1.Spider-Man: Into the Spiderverse
Come on? What did you expect? It was tough competition, but there was a strong possibility nothing was gonna beat this out. Look I’m not a big Spider-Man fan. I’m not a big Peter Parker fan. And I never thought an animated movie would make my Top Five of a Best of List. I sure as Hell didn’t think an animated Spider-Man film from Sony no less would make this high on my list. But we live in strange times. And this is one of those rare birds where I don’t mind the strangeness of things. Into the Spiderverse is a goddamn masterpiece. No film from 2018 has made me laugh, or cry, or cheer as much as this one did. Glorious, gorgeous animation is sprinkled about, all mixing and matching to create a tone that is downright amazing to behold.
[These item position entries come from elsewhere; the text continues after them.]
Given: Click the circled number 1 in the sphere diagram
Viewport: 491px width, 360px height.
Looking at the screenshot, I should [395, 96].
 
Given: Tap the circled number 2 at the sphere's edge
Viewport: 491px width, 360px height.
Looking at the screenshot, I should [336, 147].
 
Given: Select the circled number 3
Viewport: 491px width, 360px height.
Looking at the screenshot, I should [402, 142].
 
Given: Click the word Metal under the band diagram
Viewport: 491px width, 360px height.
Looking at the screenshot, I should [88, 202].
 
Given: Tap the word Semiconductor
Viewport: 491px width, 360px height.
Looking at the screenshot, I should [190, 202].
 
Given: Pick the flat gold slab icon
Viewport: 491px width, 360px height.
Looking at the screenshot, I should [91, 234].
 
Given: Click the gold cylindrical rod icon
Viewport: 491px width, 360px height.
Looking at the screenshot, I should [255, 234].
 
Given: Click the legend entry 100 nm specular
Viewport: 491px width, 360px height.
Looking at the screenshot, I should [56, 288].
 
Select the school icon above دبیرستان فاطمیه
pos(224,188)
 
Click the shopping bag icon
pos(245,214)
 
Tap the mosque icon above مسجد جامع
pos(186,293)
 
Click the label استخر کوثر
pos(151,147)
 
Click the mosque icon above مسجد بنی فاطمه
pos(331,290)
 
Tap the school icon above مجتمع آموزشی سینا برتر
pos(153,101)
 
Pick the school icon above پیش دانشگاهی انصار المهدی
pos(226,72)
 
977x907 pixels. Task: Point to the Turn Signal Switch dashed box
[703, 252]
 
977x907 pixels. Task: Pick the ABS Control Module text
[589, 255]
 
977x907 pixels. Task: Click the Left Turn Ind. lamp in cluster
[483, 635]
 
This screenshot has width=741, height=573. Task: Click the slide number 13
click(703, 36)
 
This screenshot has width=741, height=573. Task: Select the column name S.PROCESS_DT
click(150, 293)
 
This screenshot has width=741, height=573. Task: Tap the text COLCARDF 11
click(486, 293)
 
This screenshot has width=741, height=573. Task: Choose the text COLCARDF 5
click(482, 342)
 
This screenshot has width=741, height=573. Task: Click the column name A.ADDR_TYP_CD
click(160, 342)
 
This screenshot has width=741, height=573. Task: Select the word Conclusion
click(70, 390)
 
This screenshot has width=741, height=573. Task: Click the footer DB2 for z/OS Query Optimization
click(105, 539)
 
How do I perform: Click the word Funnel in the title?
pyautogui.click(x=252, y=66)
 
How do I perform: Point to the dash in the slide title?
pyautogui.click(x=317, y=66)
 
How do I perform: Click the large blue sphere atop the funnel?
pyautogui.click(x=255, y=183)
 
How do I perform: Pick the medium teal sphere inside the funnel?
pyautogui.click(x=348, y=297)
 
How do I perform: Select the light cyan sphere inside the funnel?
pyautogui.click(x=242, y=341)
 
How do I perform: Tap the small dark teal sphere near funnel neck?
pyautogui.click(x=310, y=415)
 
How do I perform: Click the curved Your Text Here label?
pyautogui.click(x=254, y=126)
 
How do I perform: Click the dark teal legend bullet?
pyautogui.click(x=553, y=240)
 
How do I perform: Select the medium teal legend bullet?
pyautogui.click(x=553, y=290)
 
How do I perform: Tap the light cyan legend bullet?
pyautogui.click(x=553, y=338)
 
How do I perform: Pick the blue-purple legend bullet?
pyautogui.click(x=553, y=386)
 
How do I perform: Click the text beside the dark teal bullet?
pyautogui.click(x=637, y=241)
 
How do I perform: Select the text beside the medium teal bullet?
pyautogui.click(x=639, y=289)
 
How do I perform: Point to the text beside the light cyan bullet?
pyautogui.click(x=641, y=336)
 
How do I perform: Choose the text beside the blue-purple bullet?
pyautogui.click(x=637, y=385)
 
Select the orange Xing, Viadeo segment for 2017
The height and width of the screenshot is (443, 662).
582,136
Each Spider-Persona has their own “life” to them that gives the film an energy most animation films, Hell most superhero films lack. Every Spider-Persona could be their own character in a movie (and it’s telling I want to see both Nic Cage and Jake Johnson’s live action version of these characters based on this alone). It’s kinda unfair that I saw this before I saw Aquaman because it was impossible for Aquaman or any other cape flick to hold a candle to this. The way this balances its themes, its humor, its visuals, its music, everything is just incredible. Especially when you throw in people like Mahershala Ali and Bryan Tyree Henry as both Miles’s Uncle Aaron and his dad respectively, you’ve got a film that’s gold. Other superhero films wish they were this good. And that’s to say nothing of the soundtrack, which after listening to Sunflower a couple hundred times, its safe to say Spiderverse wins album of the year for sure. Peter Parker may not be my favorite Spider-Man, but Miles Morales is. And I can’t wait to see where his adventures take him next.